** Start of SUPPLIED PASSAGE **

Of Mind, Heart and Backbone

Posted on Sep 30, 2011 | 14 Comments

Brains are useful, but character is king.

That was the key takeaway from a New York Times Magazine article last Sunday in which writer Paul Tough observed that at the KIPP charter school network, good test scores turn out to be less important to success in life than habits and mindset.

“The students who persisted in college were not necessarily the ones who had excelled academically at KIPP,” Tough noted. “They were the ones with exceptional character strengths, like optimism and persistence and social intelligence. They were the ones who were able to recover from a bad grade and resolve to do better next time; to bounce back from a fight with their parents; to resist the urge to go out to the movies and stay home and study instead; to persuade professors to give them extra help after class.”

Certainly, Peter Drucker was one smart cookie himself. But, like the folks at KIPP, he gave relatively little weight to raw cognitive ability.

“Management should not appoint a man who considers intelligence more important than integrity,” Drucker warned in Management: Tasks, Responsibilities, Practices. “If he lacks in character and integrity—no matter how knowledgeable, how brilliant, how successful—he destroys. He destroys people, the most valuable resource of the enterprise. He destroys spirit. And he destroys performance.”

Also, being smart on paper doesn’t necessarily equip you to deal with the real world. “Being an employee means living and working with people; it means living and working in a society,” Drucker wrote in People and Performance. “Intelligence, in the last analysis, is therefore not the most important quality. What is decisive is character and integrity. And integrity—character—is the one thing most, if not all, employers consider first.”

What do you think: What exactly is good character—and can it be taught?

14 Comments

  1. Nelson
    September 30, 2011

    Character begins in ones heart… Then surfaces in the mind and exposes itself thru ones words… That ultimately turn to actions which in time become our habits which developes character which of course determines our destiny…. Yes, character is taught and trained during 10000 steps…and it usually comes by way of a caring and admiring mentor.

    Reply
  2. Bryan
    October 1, 2011

    I teach a course in Leadership at the US Air Force Academy and values, ethics, and character are integral to not only this institution, but our profession (of arms) as well. Integrity is the foundation for effective leadership.
    We spend much of our time teaching and analyzing “honorable living.” I often remind my cadets of how the public’s trust in our uniformed service members is directly related to our nation’s freedom and capacity to do good things around the world.
    We have cadets come here from all walks of life, and yes, the admission standards are high, but I agree with the notion that perseverance, attitude and character are more important than test scores.
    (Go Air Force! Sink Navy!)

** End of SUPPLIED PASSAGE **

(WHAT YOU WILL DO)
#1 In the post on character, which school network did Paul Tough write about?
#2 Quote the records from the line with "Open settings via" up to and including the line with "Toggle the CUDA".
The post on character and the records that come after it have no connection to each other.

** Start of RECORDS FOR THIS EXERCISE **

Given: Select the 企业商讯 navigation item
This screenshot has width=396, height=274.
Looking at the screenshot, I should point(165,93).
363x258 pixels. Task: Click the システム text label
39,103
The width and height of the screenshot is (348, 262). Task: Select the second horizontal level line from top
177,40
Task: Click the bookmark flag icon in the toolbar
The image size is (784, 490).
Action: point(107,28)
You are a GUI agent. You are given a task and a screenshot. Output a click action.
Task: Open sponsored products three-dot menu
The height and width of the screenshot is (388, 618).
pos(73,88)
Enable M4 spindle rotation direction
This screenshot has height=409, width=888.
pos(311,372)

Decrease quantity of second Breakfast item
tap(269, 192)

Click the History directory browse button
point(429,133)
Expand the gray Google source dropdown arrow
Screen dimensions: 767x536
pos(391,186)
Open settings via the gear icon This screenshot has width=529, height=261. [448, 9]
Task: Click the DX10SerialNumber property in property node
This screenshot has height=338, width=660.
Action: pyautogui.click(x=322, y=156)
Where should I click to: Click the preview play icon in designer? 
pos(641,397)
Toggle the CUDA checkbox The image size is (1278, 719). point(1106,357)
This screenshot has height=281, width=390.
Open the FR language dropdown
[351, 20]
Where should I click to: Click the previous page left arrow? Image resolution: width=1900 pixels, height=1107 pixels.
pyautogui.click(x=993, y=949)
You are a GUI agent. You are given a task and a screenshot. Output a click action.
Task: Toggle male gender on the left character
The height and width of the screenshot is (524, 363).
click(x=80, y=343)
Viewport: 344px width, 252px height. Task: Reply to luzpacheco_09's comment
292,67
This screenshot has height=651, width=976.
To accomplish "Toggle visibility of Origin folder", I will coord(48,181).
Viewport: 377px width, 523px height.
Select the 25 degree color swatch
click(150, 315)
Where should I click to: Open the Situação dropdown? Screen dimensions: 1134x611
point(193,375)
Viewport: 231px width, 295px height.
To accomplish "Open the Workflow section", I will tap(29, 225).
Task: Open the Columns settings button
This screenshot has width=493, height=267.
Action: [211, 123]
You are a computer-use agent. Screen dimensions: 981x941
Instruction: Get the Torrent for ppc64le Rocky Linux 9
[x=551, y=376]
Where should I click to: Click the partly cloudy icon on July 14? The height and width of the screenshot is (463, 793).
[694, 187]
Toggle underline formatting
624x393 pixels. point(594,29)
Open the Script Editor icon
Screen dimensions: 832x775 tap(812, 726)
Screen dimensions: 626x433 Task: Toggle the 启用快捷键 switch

** End of RECORDS FOR THIS EXERCISE **

(ANSWERS TO THE EXERCISES)
#1 The KIPP charter school network.

#2
Open settings via the gear icon This screenshot has width=529, height=261. [448, 9]
Task: Click the DX10SerialNumber property in property node
This screenshot has height=338, width=660.
Action: pyautogui.click(x=322, y=156)
Where should I click to: Click the preview play icon in designer? 
pos(641,397)
Toggle the CUDA checkbox The image size is (1278, 719). point(1106,357)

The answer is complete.